The OW will not ride as fast or as crisply in winter. Expect it to struggle a little on snow. Turning will be less responsive on ice. Manage your expectations about the OW range, the time your journey will take and how much battery will be consumed during. The motor power and the driving range will go down a fair amount. For example, when riding in average, dry conditions it’s possible to ride until 20% battery before the OW reminds you to charge with some pushback. In winter, it can happen around 50%. A top tip is to check your battery often, make shorter journeys and rejoice that the OW can still be ridden in winter so the fun doesn’t have to stop!


Warm batteries means happy charging

One of the most important tips to note is not to charge your Onewheel when the battery is cold. It will charge much slower, potentially damage the battery and may not even work. Try to remember to bring your OW inside with you wherever you go.
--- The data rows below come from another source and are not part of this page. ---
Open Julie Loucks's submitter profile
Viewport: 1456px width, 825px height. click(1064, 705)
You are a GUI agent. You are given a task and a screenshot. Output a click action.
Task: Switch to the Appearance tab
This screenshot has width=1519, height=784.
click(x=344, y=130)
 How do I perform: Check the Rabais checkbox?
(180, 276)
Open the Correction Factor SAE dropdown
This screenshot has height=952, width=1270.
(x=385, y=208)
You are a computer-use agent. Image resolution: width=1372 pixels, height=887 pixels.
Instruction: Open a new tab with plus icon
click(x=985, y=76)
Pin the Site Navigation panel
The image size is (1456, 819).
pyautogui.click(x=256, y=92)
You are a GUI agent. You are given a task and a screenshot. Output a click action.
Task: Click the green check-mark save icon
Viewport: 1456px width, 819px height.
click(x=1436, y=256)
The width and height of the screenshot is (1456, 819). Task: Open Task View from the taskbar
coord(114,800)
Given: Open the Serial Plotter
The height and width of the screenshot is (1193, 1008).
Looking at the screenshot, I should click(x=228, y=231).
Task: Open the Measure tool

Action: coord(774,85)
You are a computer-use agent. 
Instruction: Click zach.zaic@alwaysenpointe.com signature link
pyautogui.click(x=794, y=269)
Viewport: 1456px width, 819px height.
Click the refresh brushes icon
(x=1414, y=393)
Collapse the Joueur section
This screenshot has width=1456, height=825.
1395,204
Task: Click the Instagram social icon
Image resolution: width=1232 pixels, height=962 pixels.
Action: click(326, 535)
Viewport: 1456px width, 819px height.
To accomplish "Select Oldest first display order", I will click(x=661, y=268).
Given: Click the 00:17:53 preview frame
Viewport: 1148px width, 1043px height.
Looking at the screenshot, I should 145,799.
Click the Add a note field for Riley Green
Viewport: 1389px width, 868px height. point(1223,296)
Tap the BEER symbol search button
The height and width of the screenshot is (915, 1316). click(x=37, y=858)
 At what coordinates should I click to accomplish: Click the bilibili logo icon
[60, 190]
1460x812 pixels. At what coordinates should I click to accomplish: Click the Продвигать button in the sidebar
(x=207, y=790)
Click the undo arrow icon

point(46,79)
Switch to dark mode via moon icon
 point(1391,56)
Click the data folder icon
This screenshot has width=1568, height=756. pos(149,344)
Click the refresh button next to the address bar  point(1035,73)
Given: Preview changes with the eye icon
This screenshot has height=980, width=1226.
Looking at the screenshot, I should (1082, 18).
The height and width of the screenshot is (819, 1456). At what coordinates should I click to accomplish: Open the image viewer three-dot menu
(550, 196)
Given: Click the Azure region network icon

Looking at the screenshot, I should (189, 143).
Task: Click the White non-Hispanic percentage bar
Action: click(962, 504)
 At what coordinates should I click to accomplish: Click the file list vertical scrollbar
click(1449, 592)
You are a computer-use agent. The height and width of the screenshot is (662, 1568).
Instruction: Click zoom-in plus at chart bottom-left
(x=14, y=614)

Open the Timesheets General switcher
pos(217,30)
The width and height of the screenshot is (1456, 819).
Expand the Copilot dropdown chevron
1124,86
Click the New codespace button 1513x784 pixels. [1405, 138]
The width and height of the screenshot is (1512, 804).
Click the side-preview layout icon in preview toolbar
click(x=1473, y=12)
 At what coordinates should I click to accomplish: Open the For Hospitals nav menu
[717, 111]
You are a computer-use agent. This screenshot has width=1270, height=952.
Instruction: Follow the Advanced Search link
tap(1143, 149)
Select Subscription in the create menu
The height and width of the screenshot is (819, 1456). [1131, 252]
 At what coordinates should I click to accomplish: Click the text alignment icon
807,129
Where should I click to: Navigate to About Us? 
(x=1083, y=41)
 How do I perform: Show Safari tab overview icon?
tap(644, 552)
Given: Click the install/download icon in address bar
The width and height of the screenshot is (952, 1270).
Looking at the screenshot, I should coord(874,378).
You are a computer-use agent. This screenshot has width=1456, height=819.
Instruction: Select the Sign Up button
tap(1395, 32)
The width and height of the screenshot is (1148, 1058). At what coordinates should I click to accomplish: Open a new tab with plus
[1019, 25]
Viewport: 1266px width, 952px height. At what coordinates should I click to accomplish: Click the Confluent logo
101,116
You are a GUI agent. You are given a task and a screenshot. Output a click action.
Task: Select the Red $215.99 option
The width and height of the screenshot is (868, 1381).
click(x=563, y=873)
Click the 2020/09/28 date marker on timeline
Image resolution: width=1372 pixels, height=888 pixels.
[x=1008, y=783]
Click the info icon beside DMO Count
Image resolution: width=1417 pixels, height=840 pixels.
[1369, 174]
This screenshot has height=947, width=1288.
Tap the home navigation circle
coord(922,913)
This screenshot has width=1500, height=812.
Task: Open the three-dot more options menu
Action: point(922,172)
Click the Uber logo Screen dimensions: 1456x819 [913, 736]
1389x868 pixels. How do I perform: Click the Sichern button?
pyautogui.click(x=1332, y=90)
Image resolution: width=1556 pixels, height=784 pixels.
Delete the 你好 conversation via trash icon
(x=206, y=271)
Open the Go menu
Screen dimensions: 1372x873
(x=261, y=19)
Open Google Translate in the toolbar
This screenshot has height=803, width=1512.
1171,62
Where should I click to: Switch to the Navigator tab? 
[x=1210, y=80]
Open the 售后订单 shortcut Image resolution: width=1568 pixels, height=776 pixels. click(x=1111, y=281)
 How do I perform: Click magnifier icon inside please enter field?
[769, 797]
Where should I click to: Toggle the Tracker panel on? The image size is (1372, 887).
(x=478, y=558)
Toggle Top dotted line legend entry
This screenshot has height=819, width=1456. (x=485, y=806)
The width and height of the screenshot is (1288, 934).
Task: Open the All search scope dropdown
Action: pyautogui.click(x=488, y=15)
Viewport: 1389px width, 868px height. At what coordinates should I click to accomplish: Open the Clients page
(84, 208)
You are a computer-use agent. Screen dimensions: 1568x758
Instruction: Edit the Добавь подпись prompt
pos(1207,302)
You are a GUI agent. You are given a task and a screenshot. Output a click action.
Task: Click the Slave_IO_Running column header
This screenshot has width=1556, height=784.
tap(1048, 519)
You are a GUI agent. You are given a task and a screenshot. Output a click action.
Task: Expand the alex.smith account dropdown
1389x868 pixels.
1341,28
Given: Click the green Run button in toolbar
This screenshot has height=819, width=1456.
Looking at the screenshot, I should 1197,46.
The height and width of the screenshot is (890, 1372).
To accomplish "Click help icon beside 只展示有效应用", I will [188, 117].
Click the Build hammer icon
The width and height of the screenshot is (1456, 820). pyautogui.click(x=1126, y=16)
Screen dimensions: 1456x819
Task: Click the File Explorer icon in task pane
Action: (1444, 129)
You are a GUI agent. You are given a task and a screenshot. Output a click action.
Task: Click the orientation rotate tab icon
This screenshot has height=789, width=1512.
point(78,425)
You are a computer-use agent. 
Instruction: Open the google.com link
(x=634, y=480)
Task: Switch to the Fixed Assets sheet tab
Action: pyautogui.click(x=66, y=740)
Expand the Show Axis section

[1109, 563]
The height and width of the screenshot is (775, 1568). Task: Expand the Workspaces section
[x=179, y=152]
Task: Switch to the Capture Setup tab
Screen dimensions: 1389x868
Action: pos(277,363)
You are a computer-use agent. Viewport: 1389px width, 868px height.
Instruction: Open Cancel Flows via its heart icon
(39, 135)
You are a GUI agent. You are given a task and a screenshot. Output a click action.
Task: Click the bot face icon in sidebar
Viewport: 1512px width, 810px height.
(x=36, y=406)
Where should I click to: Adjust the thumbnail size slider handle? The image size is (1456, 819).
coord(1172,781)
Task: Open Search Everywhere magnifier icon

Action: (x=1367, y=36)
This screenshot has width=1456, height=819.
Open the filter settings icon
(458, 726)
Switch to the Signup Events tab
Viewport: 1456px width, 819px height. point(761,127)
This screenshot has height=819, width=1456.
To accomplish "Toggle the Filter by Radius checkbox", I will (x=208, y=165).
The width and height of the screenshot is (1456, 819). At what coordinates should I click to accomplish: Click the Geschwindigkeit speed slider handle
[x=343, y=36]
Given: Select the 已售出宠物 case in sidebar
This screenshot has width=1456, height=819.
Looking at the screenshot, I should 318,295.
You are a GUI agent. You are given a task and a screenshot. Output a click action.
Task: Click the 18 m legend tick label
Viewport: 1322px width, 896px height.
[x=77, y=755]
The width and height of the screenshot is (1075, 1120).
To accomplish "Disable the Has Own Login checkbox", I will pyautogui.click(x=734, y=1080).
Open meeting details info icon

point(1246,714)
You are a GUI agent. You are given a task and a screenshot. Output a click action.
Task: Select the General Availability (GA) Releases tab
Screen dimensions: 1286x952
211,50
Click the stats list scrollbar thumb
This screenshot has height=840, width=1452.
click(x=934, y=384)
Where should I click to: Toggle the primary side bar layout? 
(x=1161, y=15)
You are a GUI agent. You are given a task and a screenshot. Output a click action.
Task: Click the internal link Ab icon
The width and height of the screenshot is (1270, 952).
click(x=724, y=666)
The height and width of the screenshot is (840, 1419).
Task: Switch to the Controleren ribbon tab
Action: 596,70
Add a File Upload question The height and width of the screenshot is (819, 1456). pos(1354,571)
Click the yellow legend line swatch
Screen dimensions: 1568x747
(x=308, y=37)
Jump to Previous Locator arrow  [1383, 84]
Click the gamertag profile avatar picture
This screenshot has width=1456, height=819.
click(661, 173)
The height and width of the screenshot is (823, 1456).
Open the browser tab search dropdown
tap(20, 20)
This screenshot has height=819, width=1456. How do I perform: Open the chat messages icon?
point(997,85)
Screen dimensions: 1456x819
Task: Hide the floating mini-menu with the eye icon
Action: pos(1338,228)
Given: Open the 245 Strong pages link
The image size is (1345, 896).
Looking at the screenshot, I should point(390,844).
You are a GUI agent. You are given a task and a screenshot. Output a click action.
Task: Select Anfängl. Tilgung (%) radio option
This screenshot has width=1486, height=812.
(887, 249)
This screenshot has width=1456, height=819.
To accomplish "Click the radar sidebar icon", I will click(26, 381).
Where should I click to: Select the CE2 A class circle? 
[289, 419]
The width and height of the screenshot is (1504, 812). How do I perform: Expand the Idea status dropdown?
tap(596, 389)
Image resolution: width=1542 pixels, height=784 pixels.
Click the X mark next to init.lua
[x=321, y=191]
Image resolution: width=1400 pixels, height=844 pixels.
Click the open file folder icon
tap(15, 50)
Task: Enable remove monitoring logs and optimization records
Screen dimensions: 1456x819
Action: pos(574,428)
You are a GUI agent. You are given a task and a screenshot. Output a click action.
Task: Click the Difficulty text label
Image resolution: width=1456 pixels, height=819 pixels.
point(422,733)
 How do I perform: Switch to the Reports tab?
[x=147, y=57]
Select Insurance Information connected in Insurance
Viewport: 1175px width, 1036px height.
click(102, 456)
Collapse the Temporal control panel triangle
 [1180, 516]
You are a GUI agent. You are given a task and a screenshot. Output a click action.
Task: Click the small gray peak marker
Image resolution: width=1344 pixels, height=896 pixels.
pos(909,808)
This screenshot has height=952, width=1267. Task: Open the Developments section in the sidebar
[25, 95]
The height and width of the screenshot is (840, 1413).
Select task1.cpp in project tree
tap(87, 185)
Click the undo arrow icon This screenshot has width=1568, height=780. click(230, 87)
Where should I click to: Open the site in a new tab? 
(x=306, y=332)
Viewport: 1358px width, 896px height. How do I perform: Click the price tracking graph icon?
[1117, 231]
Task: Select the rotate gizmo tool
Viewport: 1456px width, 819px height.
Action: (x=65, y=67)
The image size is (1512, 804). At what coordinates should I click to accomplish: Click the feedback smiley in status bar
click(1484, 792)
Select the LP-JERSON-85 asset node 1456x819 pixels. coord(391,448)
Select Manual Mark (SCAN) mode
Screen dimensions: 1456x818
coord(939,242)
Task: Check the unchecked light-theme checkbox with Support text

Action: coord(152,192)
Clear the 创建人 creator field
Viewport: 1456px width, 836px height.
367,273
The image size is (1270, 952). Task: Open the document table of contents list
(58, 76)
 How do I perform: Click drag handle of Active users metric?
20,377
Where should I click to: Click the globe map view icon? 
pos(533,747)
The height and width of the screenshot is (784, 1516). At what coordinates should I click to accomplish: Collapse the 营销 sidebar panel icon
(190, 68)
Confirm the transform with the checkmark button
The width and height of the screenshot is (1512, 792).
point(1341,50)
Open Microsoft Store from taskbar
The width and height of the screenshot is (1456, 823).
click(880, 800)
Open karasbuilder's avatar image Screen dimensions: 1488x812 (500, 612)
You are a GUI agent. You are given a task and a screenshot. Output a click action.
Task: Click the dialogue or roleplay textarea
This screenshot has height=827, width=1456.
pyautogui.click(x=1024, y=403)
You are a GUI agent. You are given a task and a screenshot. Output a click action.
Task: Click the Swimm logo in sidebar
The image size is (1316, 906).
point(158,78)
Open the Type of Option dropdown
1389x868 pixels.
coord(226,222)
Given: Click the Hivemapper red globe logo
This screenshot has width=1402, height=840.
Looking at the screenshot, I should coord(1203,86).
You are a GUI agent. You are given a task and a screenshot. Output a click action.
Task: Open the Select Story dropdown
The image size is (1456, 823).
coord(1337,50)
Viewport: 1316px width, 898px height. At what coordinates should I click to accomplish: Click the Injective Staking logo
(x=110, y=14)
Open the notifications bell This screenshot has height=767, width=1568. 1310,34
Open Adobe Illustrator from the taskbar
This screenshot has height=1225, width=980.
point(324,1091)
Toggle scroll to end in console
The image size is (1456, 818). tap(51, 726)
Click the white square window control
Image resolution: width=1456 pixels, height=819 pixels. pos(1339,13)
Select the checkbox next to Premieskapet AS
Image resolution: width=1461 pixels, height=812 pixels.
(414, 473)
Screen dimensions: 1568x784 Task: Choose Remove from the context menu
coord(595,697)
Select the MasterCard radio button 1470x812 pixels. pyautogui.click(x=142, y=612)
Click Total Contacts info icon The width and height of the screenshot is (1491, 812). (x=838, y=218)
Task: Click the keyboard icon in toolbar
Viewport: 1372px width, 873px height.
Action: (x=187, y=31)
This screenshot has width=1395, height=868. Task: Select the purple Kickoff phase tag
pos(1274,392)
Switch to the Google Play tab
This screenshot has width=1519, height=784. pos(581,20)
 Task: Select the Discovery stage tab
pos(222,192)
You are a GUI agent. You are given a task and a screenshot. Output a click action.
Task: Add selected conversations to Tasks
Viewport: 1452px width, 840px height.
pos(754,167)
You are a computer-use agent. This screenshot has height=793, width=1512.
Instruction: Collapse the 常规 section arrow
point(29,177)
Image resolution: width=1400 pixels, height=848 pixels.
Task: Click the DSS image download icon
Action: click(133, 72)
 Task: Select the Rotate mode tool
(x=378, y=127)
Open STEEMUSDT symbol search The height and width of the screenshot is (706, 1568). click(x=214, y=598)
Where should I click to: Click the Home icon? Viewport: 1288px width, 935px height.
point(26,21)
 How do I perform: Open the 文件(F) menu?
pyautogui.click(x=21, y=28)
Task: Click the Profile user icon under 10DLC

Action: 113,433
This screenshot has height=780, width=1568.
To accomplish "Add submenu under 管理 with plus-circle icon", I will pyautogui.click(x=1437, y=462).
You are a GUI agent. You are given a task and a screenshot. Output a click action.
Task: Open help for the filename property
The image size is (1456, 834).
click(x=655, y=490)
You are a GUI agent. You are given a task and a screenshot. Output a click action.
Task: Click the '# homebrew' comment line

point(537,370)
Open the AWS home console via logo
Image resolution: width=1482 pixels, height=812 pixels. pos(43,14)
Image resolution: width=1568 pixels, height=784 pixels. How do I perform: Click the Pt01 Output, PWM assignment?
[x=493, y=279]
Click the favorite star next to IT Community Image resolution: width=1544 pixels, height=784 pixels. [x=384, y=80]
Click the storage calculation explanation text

Riding in the winter isn’t for the absolute beginner or those who really suffer the cold. It won’t be like riding in a brillant summers day, winter comes with its own challenges. Challenges that can add to the ride, not take from it! The top tips recommend getting yourself the right clothing for winter, changing your tire if you want better traction, not charging a cold battery, planning your routes ahead of time and if you need to store it away, ensure the conditions are right. Most riders are totally enthused by the winter time as another opportunity to try out the OW on fresh pow and see it come out on top. It’s a pretty sweet way to test what the OW is made of yet again.


Did you find these tips useful? Do you have your own tips for riding Onewheels in the winter?